_SET TASK:_ Collect every line in the material below that contains the string "menu", and copy each one in full.
++++++++++++++++++++
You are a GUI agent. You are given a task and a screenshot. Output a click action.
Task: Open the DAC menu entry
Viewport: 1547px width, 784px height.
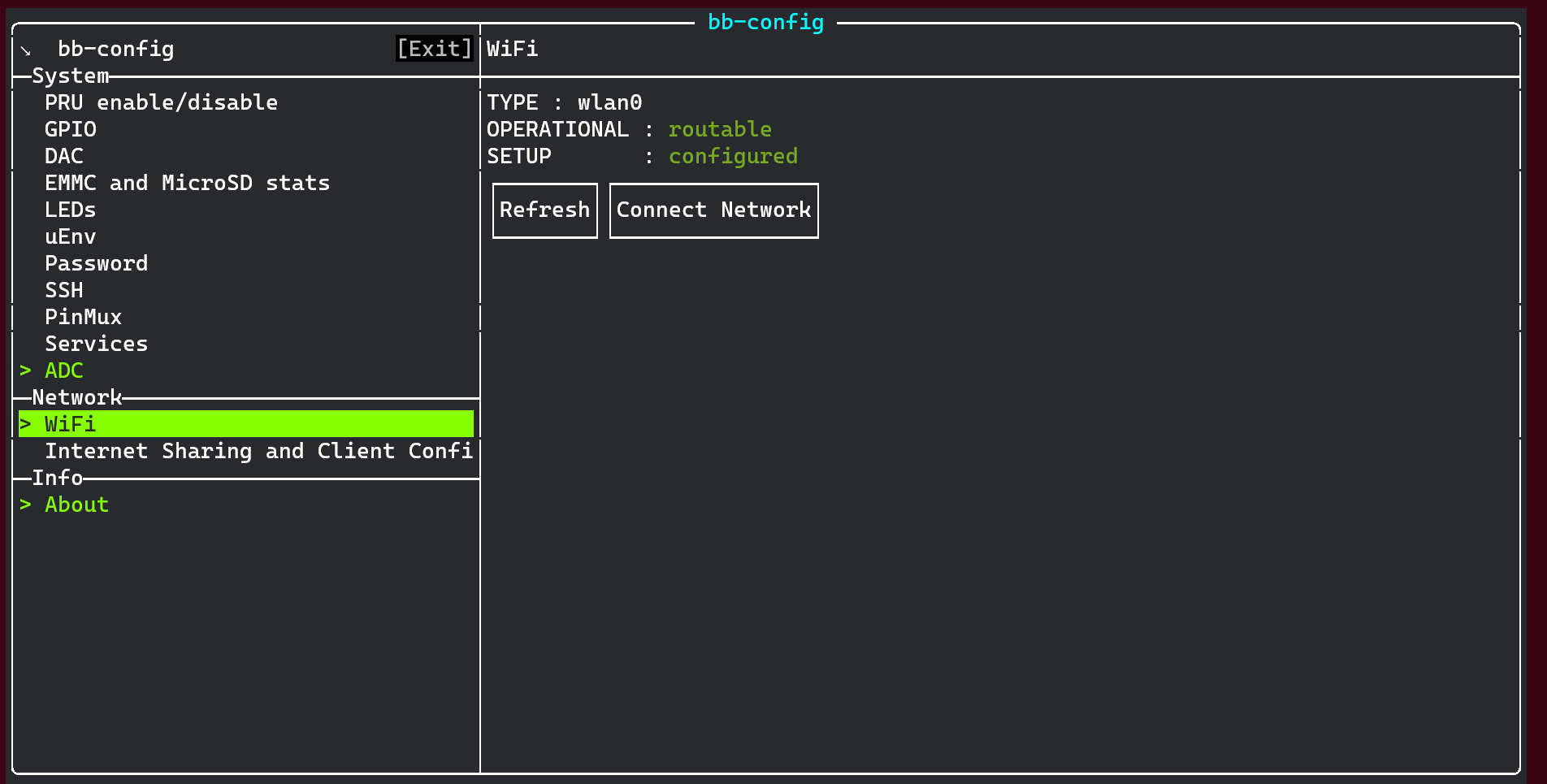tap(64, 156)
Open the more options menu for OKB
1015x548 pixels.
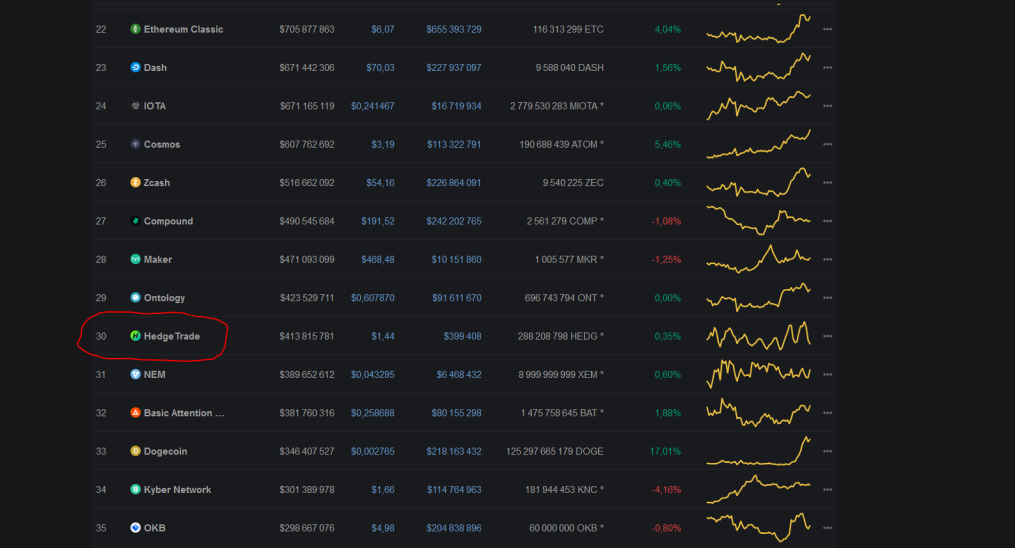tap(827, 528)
++++++++++++++++++++
_TASK ANSWER:_
Task: Open the DAC menu entry
Open the more options menu for OKB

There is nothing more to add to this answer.